→ SELECTED EXCERPT:
=====
M&D Chapter 7
If the novel, thus far, has found a range of ways to invoke elsewhere – Cherrycoke’s storytelling, throughout; a stereotyped Other (London and Durham, 14ff; the Indies, 21); the juxtaposition of Emerson’s telescope (17) to ‘Gate-ways to Futurity (19) – it has also seen Mason and Dixon venturing forth from here on the Seahorse. In this chapter, then, they finally land elsewhere, in Cape Town, witnessing colonialism’s need to discipline a native population, as well as the rivalry between European powers represented (Chapter 4) in terms of military power at sea. Earlier, relations between states were framed in terms of warfare; here, another kind of conflict is displayed. As I suggested at the outset, the context for the novel at the time of publication includes the construction, after 1989, of humanitarian intervention as a key feature of international relations; so the writing of subjection here must surely be related to the emergent world order of the 1990s. Moreover, it is significant that, at different times, Mason/Dixon and the native population will be described as innocent, a way of constructing naivety and a lack of experience, but also dependency justifying the exercise of power. Cf earlier descriptions of ‘Savages’ as childlike (21); or the reference to sailors’ ‘ancient Beliefs’ (37).
In earlier chapters the relationship between Mason and Dixon has foregrounded the way they constantly bicker (Chapters 3 and 5); here, for the first time, they are seen apart from each other, their experiences of this elsewhere markedly different, before they come back together to compare notes.
[7.1] A certain Bonk, 58-59
From ‘a sort of spoken Map of the island’ (57) at the end of the previous chapter to ‘the unreadable Map-scape of Africa’ (58) opening the new chapter: it is, in each case, a question of interpretation, of putting into words, what must, what can only, be represented – here, ‘this haunted and other half of ev’rything known’. Which of course begs the question: how is the known known? Moreover, what they see is colonialism, the imposition (‘a precarious Hold upon the Continent, planted as upon another World’) of a power relation.
Further, the introduction of the VOC is of an alternative to traditional state power. Previously, the narrative has featured Anglo-French hostility; here there is a first mention of the kind of global governance Pynchon’s readership is more familiar with. In the opening paragraph, the narrative offers the relationship between what is seen (‘Cape Town’s fortifications’) and what must be inferred (‘the Continent’). If reading is inseparable from fortifications, consciousness is inseparable from the rivalry between states. The defensive measures on display are less to do with defence against an outer world, an external threat, than with ongoing political conflicts between competing outsides.
=====
→ RAW DATA:

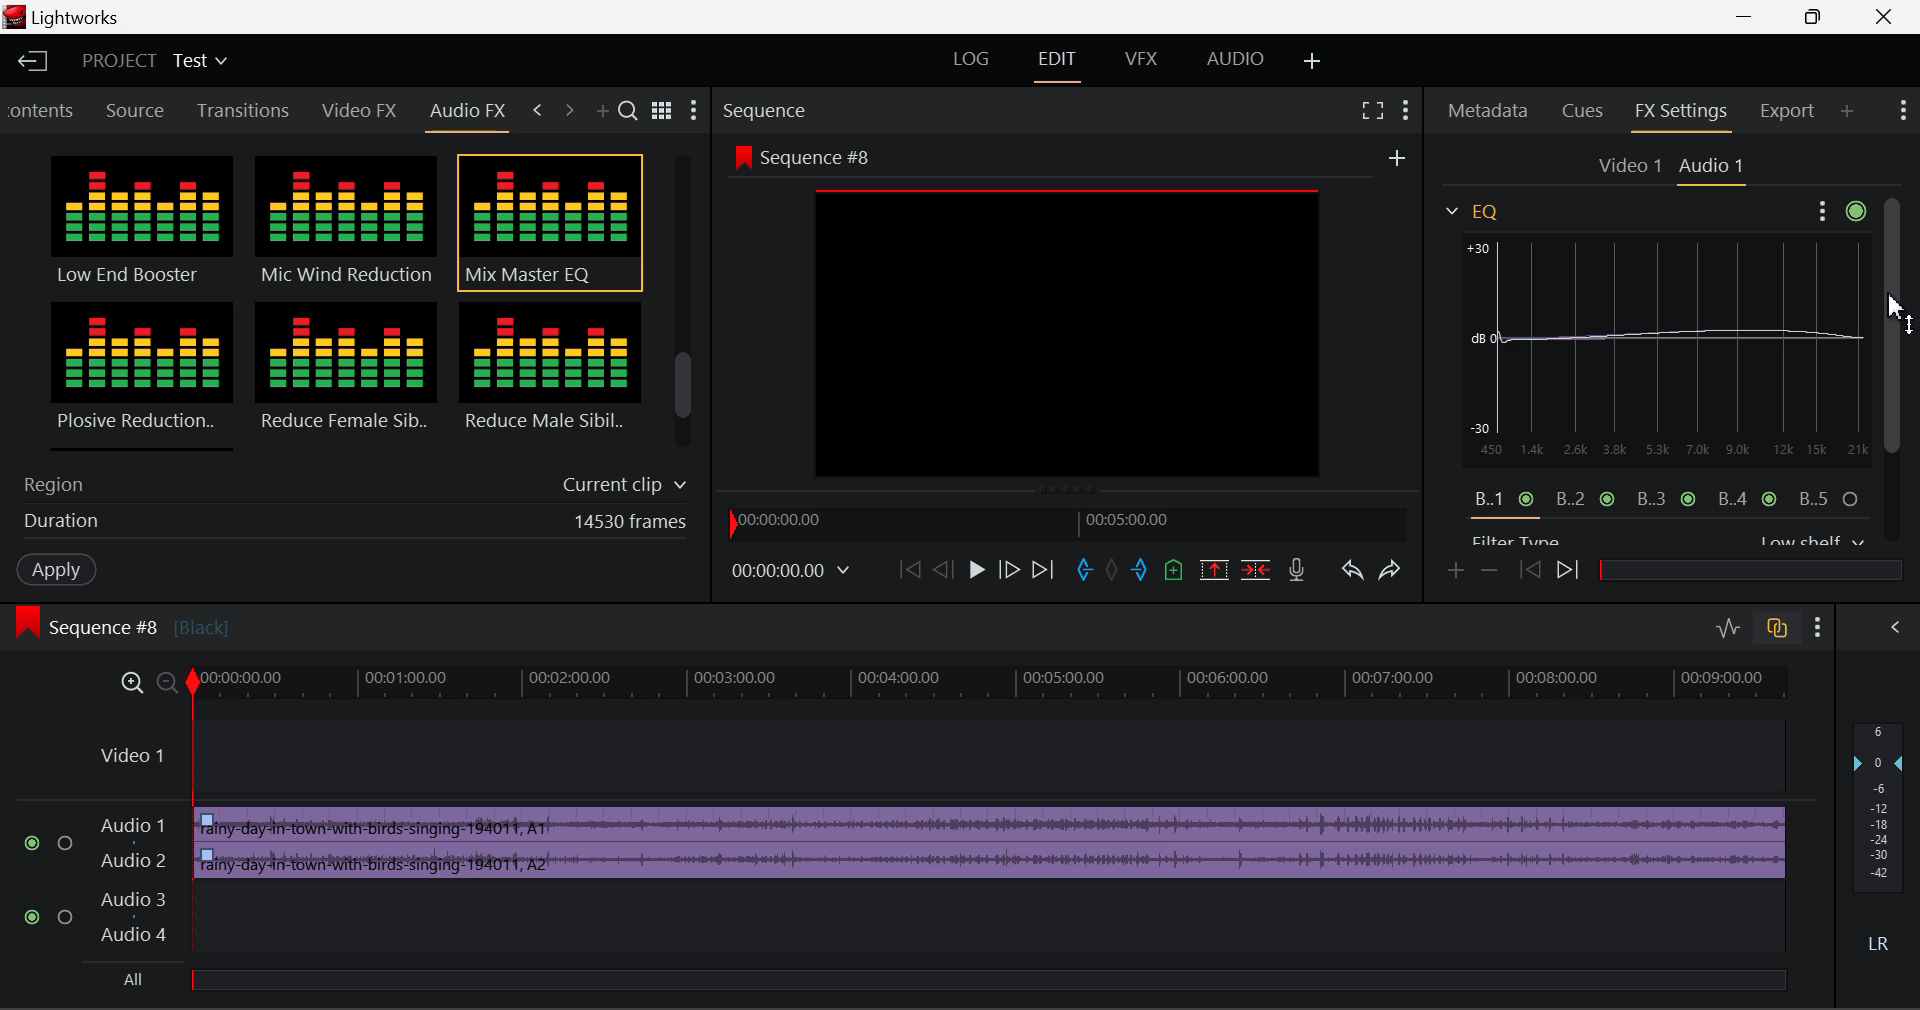  Describe the element at coordinates (967, 60) in the screenshot. I see `LOG Layout` at that location.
=====
→ STATED PROBLEM A:
In the commentary on Mason & Dixon, which city do Mason and Dixon finally reach in Chapter 7?
→ STATED PROBLEM B:
Resume the commentary on Mason & Dixon after its final sentence.
The data was drawn from a separate source and has no connection to the commentary on Mason & Dixon.

→ EXERCISE ANSWER A:
Cape Town.

→ EXERCISE ANSWER B:
There is then the introduction of ‘a Functionary …, whose task it is to convey to them an assortment of Visitors’ Rules, or warnings’. Note the way in which ‘Rules’ become ‘warnings’. On 51 Grant is confronted by ‘an Admiralty fopling’ with a ‘young Phiz’ etc; his youthfulness emphasises the power delegated to him and, as seen by Grant, it must appear somewhat humiliating. Here, Bonk offers a kind of paternalism masking the implied threat: with ‘nowhere to escape to, best to do as the Captain and Officers request’ (59). Mason and Dixon have to be disciplined (a process that continues throughout the chapter); the rules have been designed to integrate them and neutralise any threat they might present. Note that Bonk is jealously protective of ‘Our Fortifications, Our Slaves’. He then mocks ‘English Whiggery’, the notion of an irresistible progress, when Mason (‘no master but Him …’ etc) hopelessly invokes common ground with a fellow Christian. In the section that follows, Mason, having failed in this attempt, will be made strange to himself.
[7.2.1] Passion knows me not … alas (60-66)
This long central section organises the narrative round passion and the need for discipline; at different times the Vroom daughters and Mason will be used to discuss innocence as something that must either be lost or taken away (due to the requirements of a disciplinary society).
The first part of the section covers a couple of days in which Mason is confronted by five women, the mother and three daughters, and then, eventually, Austra, ‘the only one in the House [he’ll] be allowed to touch’ (65). When Mason finds her in his bed (bottom of 64) he recognises her as someone ‘[h]e recalls having seen in the company of various Vroom Girls’ (top of 65). On previous pages, then, whenever Jet/Greet/Els have been encountered, Austra might have been present yet invisible: now visible, she speaks, confronting Mason with an unwelcome truth about ‘English Marriage’ and gender inequalities.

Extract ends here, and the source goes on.